You're planning the candlelit meal, have thought about a present, and are convinced that the most romantic day of the year - Valentine's Day - will go to plan.
But those gestures will come to nothing unless you're fit for love, and that means taking an emotional health check.
Whether you're trying to woo a new date, or wanting to spoil a partner it's vital that your expectations are similar to those of your loved one and that you're truly in tune with one another.
Relationship expert and Relate counsellor Denise Knowles believes one of the most common mistakes people make is to heap too much expectation on the Valentine's event.
"It's a lovely romantic day but it shouldn't be regarded as the be all and end all," she said. "Romantic gestures needn't be confined to one day as affectionate, loving actions throughout the year are key to a healthy relationship.

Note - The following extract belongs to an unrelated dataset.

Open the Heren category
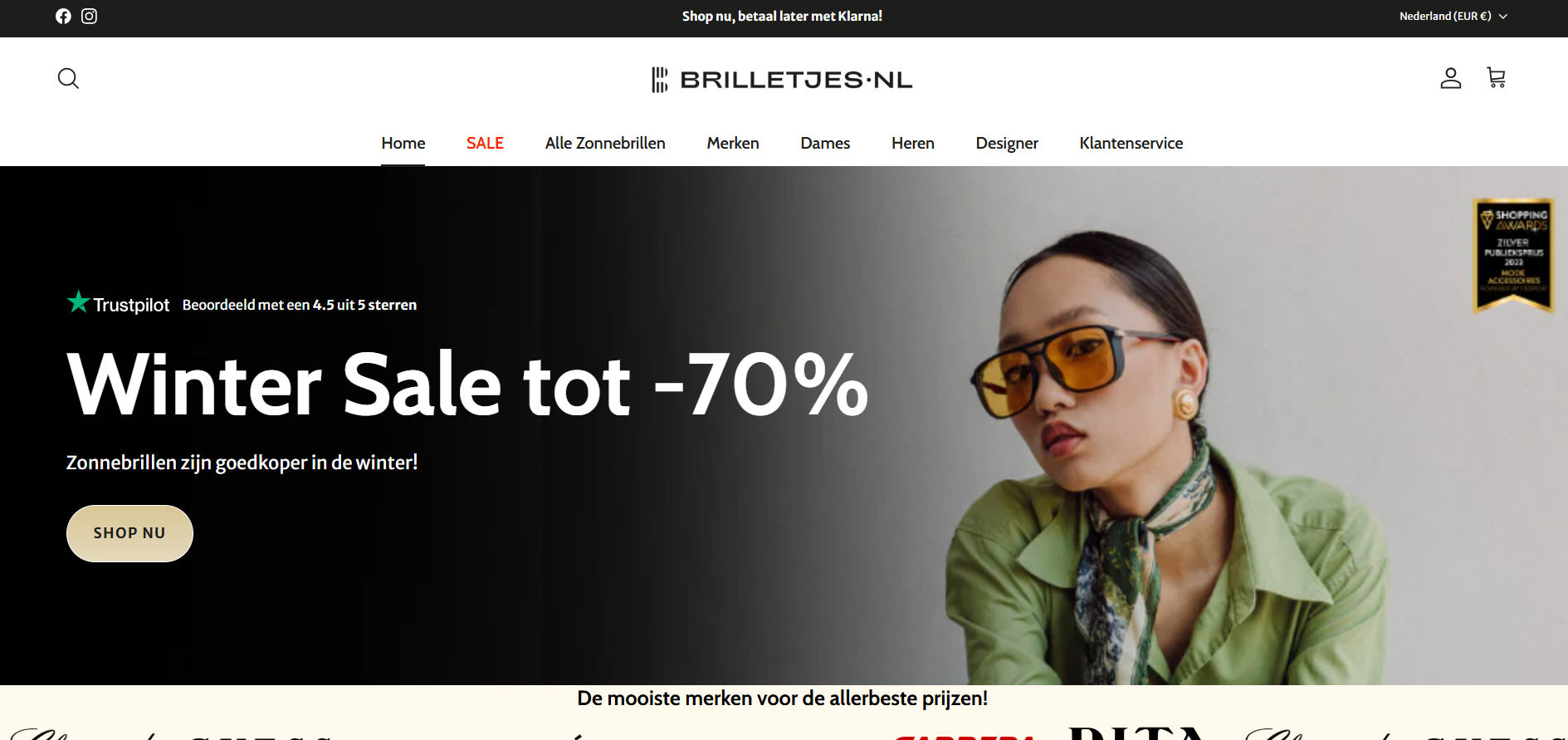This screenshot has height=740, width=1568. [x=913, y=143]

"Many men don't realise that women operate on a points system - a bunch of roses on Valentine's Day equals one point, but a single bloom every day for a month, even a flower from the garden, is a staggering 31 points. That doesn't necessarily mean you have to splash out if you can't afford to because a hug, a compliment, and doing something thoughtful each day will be just as appreciated."
She advises that people should regularly give their relationships and their sex life an MOT. Follow our guide to getting fit for romance and wooing on Valentine's Day.
New Love
Be realistic about what you want from a new romance, and ask yourself what you want from a partner, what are your needs and what are your boundaries.
Then take a mental check on the other person's qualities, and try to assess whether their strengths and weaknesses are compatible with your own. We all have a tendency to get bowled over by the feeling of first love but don't dash into a relationship just on the strength of that.
He or she may have all the physical qualities that turn you on, but that's not sufficient alone for a successful partnership once the honeymoon period is over.
Long term love
Don't assume that just because you're in an established relationship that you know exactly how to push those romance buttons.
It's easy to take a partner for granted, and assume everything is ticking along fine but you should always make sure that satisfaction is not one-sided.
When did you last sit down and talked to one another about what you were feeling, your hopes, or difficulties and joys in your life?
It's not sufficient just to talk to each other about the routines of life, paying bills, looking after the house or concerns about the children. You need to check you're not heading in seperate directions.